Shops with Twitter now, gets incredible discounts.  “You are not just shopping on your own, you are shopping with a thousand friends!”

Open University get him to make videos – want immediate contact, production values not so important.  Sound is more important than video.  Mobile phones are great for video.

On tools – iMovie and Apple Macs

Macs come with computers that have all the software to make video.

@documentally’s compression tip:

1000kbs

(640×405 -16:9)

(640×512 – 4:3)

Quicktime H.624

Visual Hub – visualhub.net – use this to compress video and publish to iTunes, PSP, WMV etc.

Now looking for a new editor as he has to fly out to film stuff from a vineyard of a friend. I think it was in Spain, might be Italy.

For filming, use TubeMogul to share to different video platforms – YouTube, Viddler, blip.tv, vimeo.

Lifestreaming – Qik.com, filmed rehearsals of theatre and sold out the event.

Never miss an opportunity, you never know what is happening.   ‘A moment with Tony Benn.’

Now works with Open University, showed great clip on Mars meteorite.

It’s all about sharing, anyone can do it.  Just find anyone who is interested in technology, let them do it.

Mentions @GranumentallyCanadian Radio picked this up.

Share. You’ll get so much out of this.

Q&A:

Q: Aren’t you scared of losing your anonymity.

A: It’s not that big a deal.  They only know what you tell them.

Q: It looks like addictive behaviour…

A: No, I am passionate… A lot of people don’t value each moment.
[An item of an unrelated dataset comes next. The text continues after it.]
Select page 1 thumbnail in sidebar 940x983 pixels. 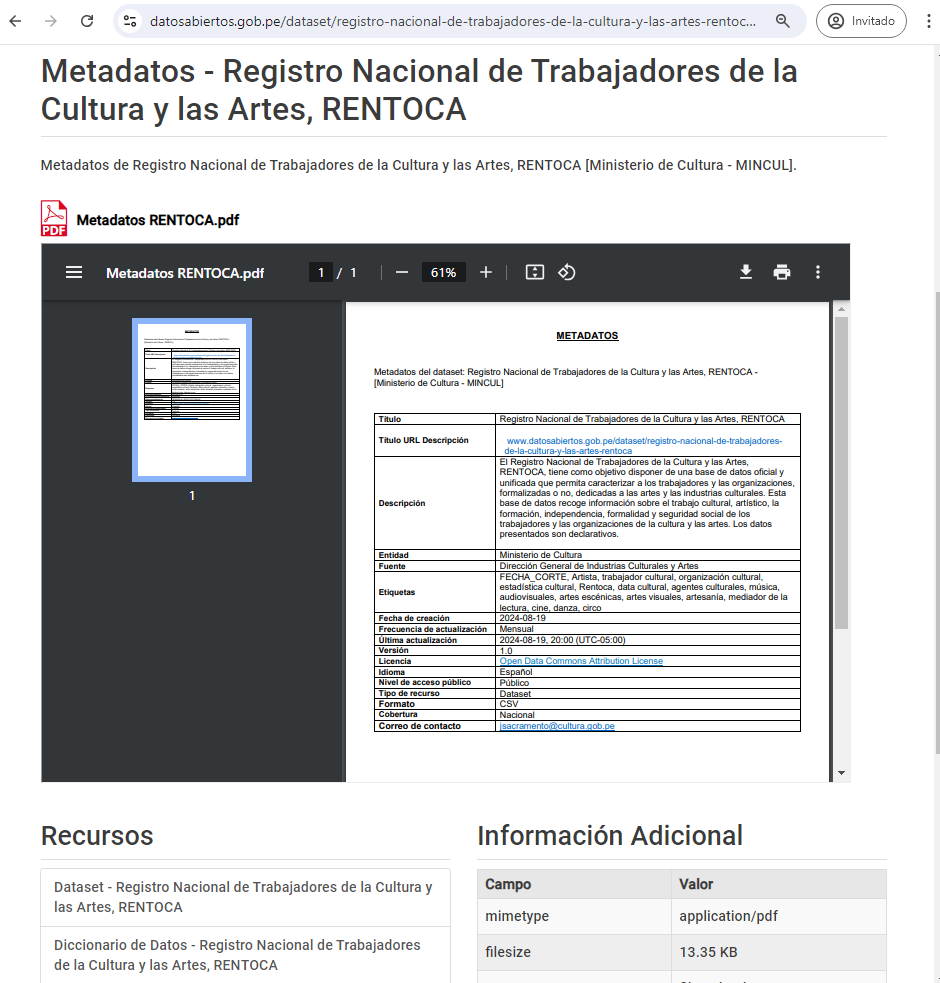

Can tread carefully, did so for years whilst podcasting.

It’s like walking round at a swimming pool worrying that you won’t like it.

You get so much out of it.  It’s about finding the right tool in the tool box.

Technology is not something to be scared about.  Campaigned against CCTV.  It’s about sharing information.

Q: I have a music industry background.  Still thinks it is scary for me.

Solo Bass Steve, has just done a world tour through Twitter – everywhere he has gone there have been way more than 30 people.

The more I am aware of technology, the more I can protect myself against the bad uses of technology.

“I am such a conspiracy theorist that it is so amazing I’m on Twitter”.

People feel like they know a fair amount just because they have 12 second videos of you.  But attention spans are really short, they move on to the next thing.

Felt like he had known Bill Thompson for years when he met him for the first time today.  All down to that online interaction.

Q: Where do you see it going in the next few years?

A: The recession will empower people to use social networking to enable social good.  Much better tools, much better user interfaces.  At the moment, lots of marketing but the real value exchange is in ‘time banking’ experiences like the Crash.

The value exchange:

A video editor announces to the world that he is a video editor by offering to help you on Twitter.

Those who help get pleasure out of helping.

Q: Isn’t there a danger of you being overwhelmed with followers?

A: The future will be filtered.  Can always unfollow.

“I asked Twitter what my job description was.  The answer:  social technologist. ”

“I am a social media maker.”

End of a fascinating session.  Can’t wait to see the videos, I didn’t do it justice.

On to the next….  Caron Lyon’s session on Social Media and Mobile Media Sharing.

2 responses to “AmbITion North East Roadshow – Tyneside Cinema – Participation Workshop – Christian Payne

  1. is anybody else disappointed by the focus on platforms and networks today? surely what we’re supposed to be talking about is beyond the specific tools and frameworks used (which will change constantly), and about why and how what we do fundamentally changes in response to and with the technology available?? whether it’s twitter or jaiku or facebook is surely irrelevant…discuss?!

  2. @Tom:

    Thanks for your comment, apologies for the delay in responding.

    I see where you’re coming from but would argue that much of Bill Thompson’s keynote was about looking forward to an increasingly digital world in which the lessons learnt about today’s prevailing platforms would be crucial.

    Having attended some of the workshops yesterday and heard other attendees’ opinions, I think pitching things at the introductory level kept the day manageable for most.